Their message? A strong urge for the government to intervene with a financial aid package for these struggling artisans.
"The diamond workers in Surat have been suffering for a long time due to the recession," Bhavesh Tank, vice-president of DWUG, stated. "Many small units haven't even reopened after Diwali, leaving hundreds jobless and facing acute financial strain."
The appeal paints a grim picture. Small diamond units, the lifeblood of many artisans, remain shuttered, rendering their skilled hands idle and wallets empty. With reduced wages and unemployment casting a long shadow, artisans are caught in a web of financial crisis.
Dinesh Navadia, chairman of IDI, highlighted their crucial role: "Diamond artisans are the backbone of the industry. We urge the government to show compassion and offer financial assistance."
Their demands are clear: a financial relief package, implementation of the 'Ratnadeep' Yojana for workers, professional tax abolition, support for families of deceased artisans, and the formation of the Ratnakalakar Kalyan Board to uplift the community. These measures, they believe, are essential to provide a lifeline to the struggling artisans and their families.
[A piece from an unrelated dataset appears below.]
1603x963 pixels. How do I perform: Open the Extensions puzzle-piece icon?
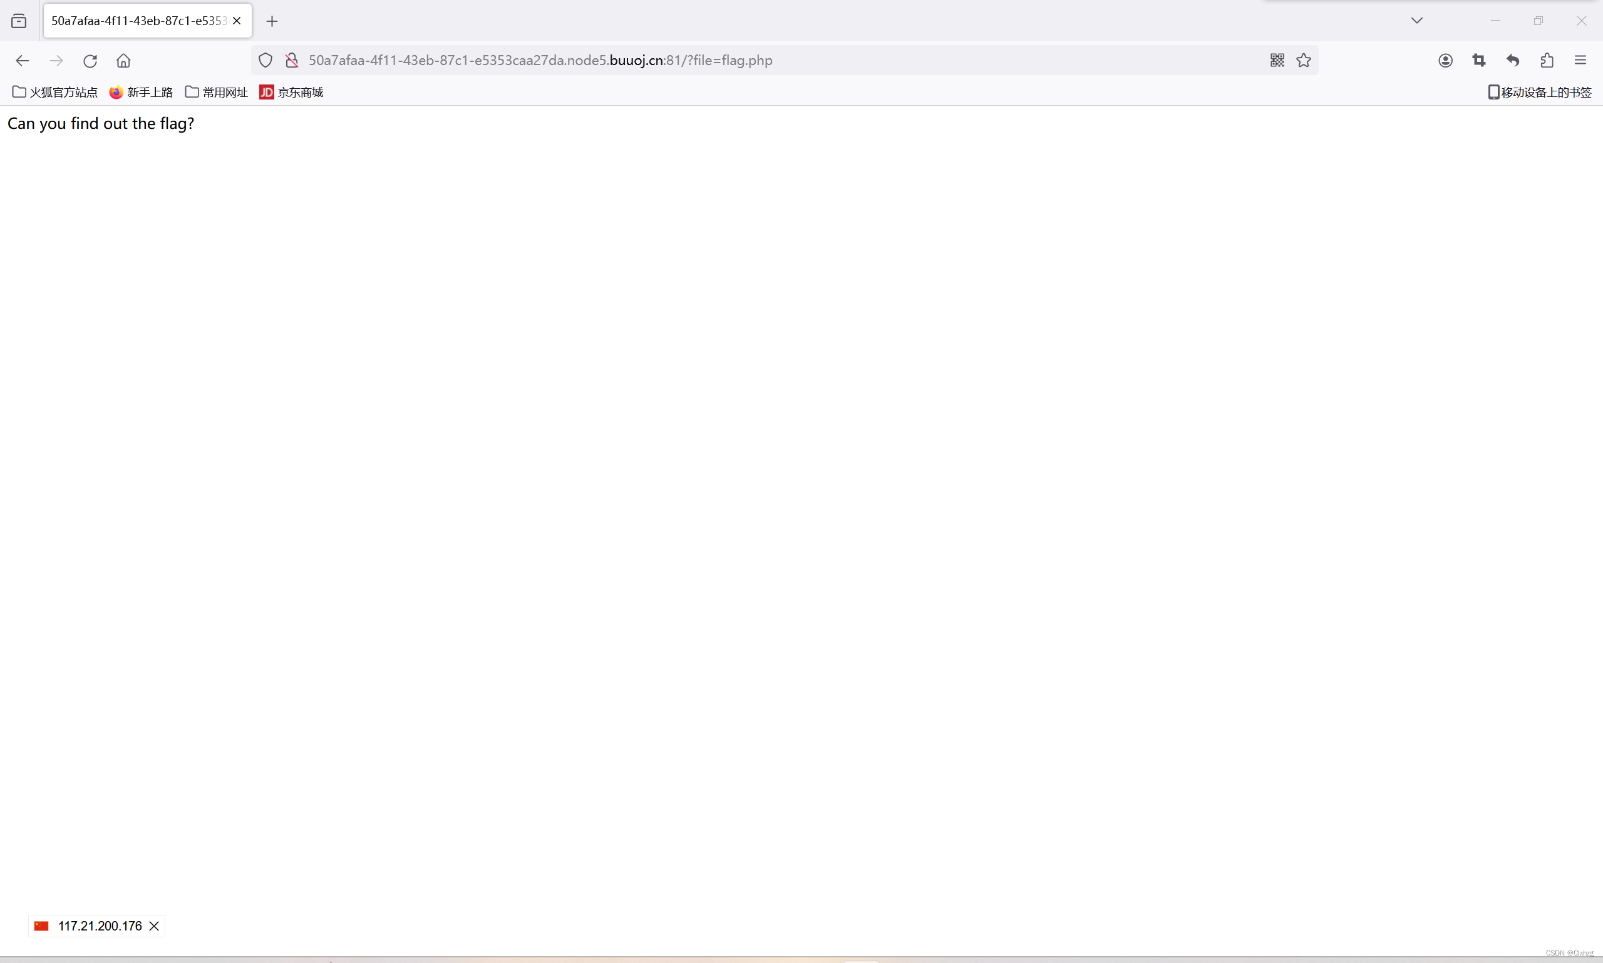click(x=1547, y=60)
The issue extends beyond economic hardship. Each suicide represents a human tragedy, a family shattered, and a community deeply affected. Addressing the human cost of the recession goes beyond financial packages. Skill development programs, mental health support initiatives, and exploring alternative employment opportunities are crucial to provide holistic support and prevent further tragedies, said Navadia.